Collected data entries:
::::::::
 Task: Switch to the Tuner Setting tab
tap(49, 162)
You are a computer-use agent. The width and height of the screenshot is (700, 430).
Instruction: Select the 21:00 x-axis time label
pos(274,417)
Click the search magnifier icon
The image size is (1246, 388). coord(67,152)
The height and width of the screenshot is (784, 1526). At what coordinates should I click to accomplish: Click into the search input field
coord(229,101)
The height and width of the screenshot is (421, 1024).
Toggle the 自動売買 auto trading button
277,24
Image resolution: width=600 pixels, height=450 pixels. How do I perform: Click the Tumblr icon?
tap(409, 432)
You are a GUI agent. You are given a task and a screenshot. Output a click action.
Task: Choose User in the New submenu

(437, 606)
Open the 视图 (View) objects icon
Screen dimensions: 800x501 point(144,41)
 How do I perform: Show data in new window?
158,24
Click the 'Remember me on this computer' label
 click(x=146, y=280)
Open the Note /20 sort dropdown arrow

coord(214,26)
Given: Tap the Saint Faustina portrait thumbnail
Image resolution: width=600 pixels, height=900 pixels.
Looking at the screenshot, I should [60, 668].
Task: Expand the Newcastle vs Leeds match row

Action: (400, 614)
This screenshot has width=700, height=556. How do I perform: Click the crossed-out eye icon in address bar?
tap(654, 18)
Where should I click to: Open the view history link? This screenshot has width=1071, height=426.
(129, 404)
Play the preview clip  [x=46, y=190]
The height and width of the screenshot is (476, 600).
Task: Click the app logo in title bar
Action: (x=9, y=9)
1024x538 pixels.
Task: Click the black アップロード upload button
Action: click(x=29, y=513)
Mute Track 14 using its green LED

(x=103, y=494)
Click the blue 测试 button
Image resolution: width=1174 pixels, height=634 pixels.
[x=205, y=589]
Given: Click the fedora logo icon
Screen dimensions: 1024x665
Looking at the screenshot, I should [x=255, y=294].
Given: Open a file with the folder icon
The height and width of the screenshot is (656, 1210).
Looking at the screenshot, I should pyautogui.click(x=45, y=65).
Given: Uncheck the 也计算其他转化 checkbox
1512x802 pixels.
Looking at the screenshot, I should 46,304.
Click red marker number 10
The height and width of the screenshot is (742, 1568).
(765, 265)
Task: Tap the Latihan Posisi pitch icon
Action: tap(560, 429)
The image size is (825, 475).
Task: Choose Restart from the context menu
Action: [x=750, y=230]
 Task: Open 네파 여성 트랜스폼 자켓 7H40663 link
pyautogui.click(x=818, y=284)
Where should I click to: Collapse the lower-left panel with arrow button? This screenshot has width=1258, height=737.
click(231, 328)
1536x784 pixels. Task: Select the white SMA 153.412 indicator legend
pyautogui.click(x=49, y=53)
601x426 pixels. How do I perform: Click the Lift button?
::::::::
## Exercise details
Make an exact copy of the records.

## Problem solution
 Task: Switch to the Tuner Setting tab
tap(49, 162)
You are a computer-use agent. The width and height of the screenshot is (700, 430).
Instruction: Select the 21:00 x-axis time label
pos(274,417)
Click the search magnifier icon
The image size is (1246, 388). coord(67,152)
The height and width of the screenshot is (784, 1526). At what coordinates should I click to accomplish: Click into the search input field
coord(229,101)
The height and width of the screenshot is (421, 1024).
Toggle the 自動売買 auto trading button
277,24
Image resolution: width=600 pixels, height=450 pixels. How do I perform: Click the Tumblr icon?
tap(409, 432)
You are a GUI agent. You are given a task and a screenshot. Output a click action.
Task: Choose User in the New submenu

(437, 606)
Open the 视图 (View) objects icon
Screen dimensions: 800x501 point(144,41)
 How do I perform: Show data in new window?
158,24
Click the 'Remember me on this computer' label
 click(x=146, y=280)
Open the Note /20 sort dropdown arrow

coord(214,26)
Given: Tap the Saint Faustina portrait thumbnail
Image resolution: width=600 pixels, height=900 pixels.
Looking at the screenshot, I should [60, 668].
Task: Expand the Newcastle vs Leeds match row

Action: (400, 614)
This screenshot has width=700, height=556. How do I perform: Click the crossed-out eye icon in address bar?
tap(654, 18)
Where should I click to: Open the view history link? This screenshot has width=1071, height=426.
(129, 404)
Play the preview clip  [x=46, y=190]
The height and width of the screenshot is (476, 600).
Task: Click the app logo in title bar
Action: (x=9, y=9)
1024x538 pixels.
Task: Click the black アップロード upload button
Action: click(x=29, y=513)
Mute Track 14 using its green LED

(x=103, y=494)
Click the blue 测试 button
Image resolution: width=1174 pixels, height=634 pixels.
[x=205, y=589]
Given: Click the fedora logo icon
Screen dimensions: 1024x665
Looking at the screenshot, I should [x=255, y=294].
Given: Open a file with the folder icon
The height and width of the screenshot is (656, 1210).
Looking at the screenshot, I should pyautogui.click(x=45, y=65).
Given: Uncheck the 也计算其他转化 checkbox
1512x802 pixels.
Looking at the screenshot, I should 46,304.
Click red marker number 10
The height and width of the screenshot is (742, 1568).
(765, 265)
Task: Tap the Latihan Posisi pitch icon
Action: tap(560, 429)
The image size is (825, 475).
Task: Choose Restart from the context menu
Action: [x=750, y=230]
 Task: Open 네파 여성 트랜스폼 자켓 7H40663 link
pyautogui.click(x=818, y=284)
Where should I click to: Collapse the lower-left panel with arrow button? This screenshot has width=1258, height=737.
click(231, 328)
1536x784 pixels. Task: Select the white SMA 153.412 indicator legend
pyautogui.click(x=49, y=53)
601x426 pixels. How do I perform: Click the Lift button?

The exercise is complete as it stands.